Alguns passos podiam ser ouvidos de longe, então aumentaram o volume e intensidade, até que viram todos os guardas passar diante deles e sumirem para um lugar que não tinham mais esperanças de descobrir qual era. A poeira se levantava toda vez que pisavam no chão. O cheiro de terra seca se mesclava ao cheiro de terra molhada das celas que possuíam goteiras. Da mesma forma que o som dos passos se aproximou, ele foi se esvaindo até que se vissem sozinhos. Pensavam, de maneira unânime, como poderiam deixá-los sozinhos, pois podia ser que algum deles tentassem fugir. Mas lembravam, finalmente, de que estavam igualmente fracos para tentar alguma coisa.

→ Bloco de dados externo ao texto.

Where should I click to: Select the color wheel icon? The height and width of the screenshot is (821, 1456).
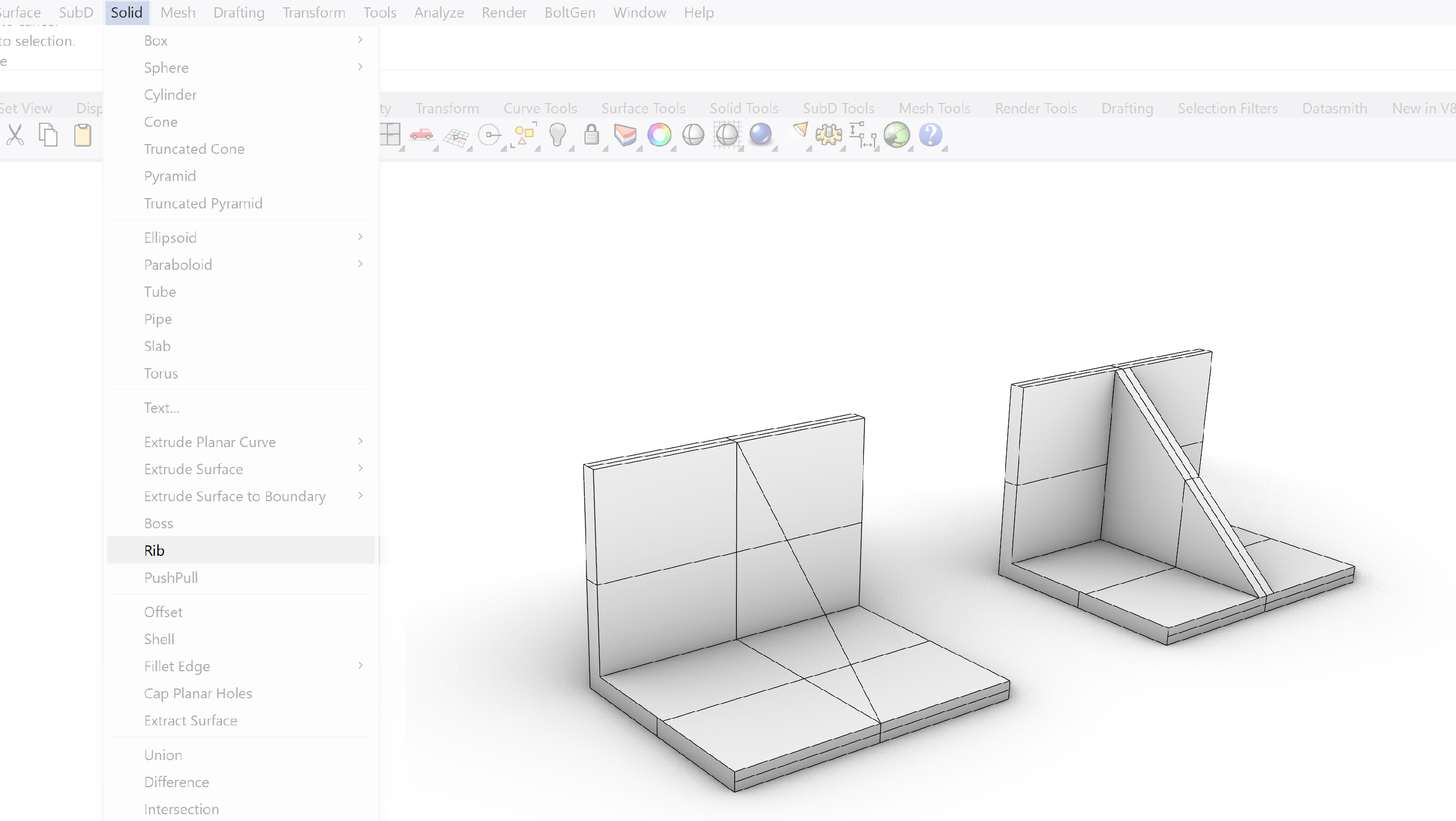660,136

Acordada, Íris puxava a casca de uma de suas feridas quando adormeceu. Sonhou com o balanço do mar, a ninando de maneira constante, sem nunca se cansar. Estava quase pegando no sono em sua cama confortável quando estendeu o braço para o lado, então sentiu as pontas de seus finos dedos voltarem molhados. Abriu os olhos. Não podia ser. Acabara de se deitar e estava tudo seco, no entanto, água do mar inundava o seu quarto agora. O navio começou a balançar de maneira cada vez mais brusca e conforme a água ia subindo, ficava cada vez mais difícil de se locomover. Usando de toda a sua força de vontade, conseguiu atravessar o quarto e chegar até a porta. Iria abrir e, com sorte, ainda daria tempo de avisar da inundação. Então, abriu a porta. O navio estava completamente seco e a água do quarto caiu sobre ela e sumiu.

Acordou.

Estava completamente encharcada. Da cabeça aos pés. Levantou-se de um súbito. Se sentia revigorada, melhor. Sentia cada gota em sua pele, roupa e cabelo. Ela andou em volta, procurando pela porta. Encontrou apenas sua cela de sempre. O cheiro de terra molhada subia do chão. Então as gotas se recolheram. Seu corpo e a cela estavam secos. E estava completamente curada. Suas feridas, seus lábios cortados, seus cabelos falhados. Estava nova, como quem nasce novamente. Era uma sensação boa. Até mesmo seu coração parecia ter sido remendado. Não pensava mais em desesperanças ou ficava ansiosa quanto ao futuro. Estava bem, apenas bem. Em êxtase. Riu alto. Riu sozinha, de nada para o nada. Não importava o nada, importava que se sentia maravilhosamente renovada e isto bastava. Se sentia suficiente, linda, não precisava de ninguém.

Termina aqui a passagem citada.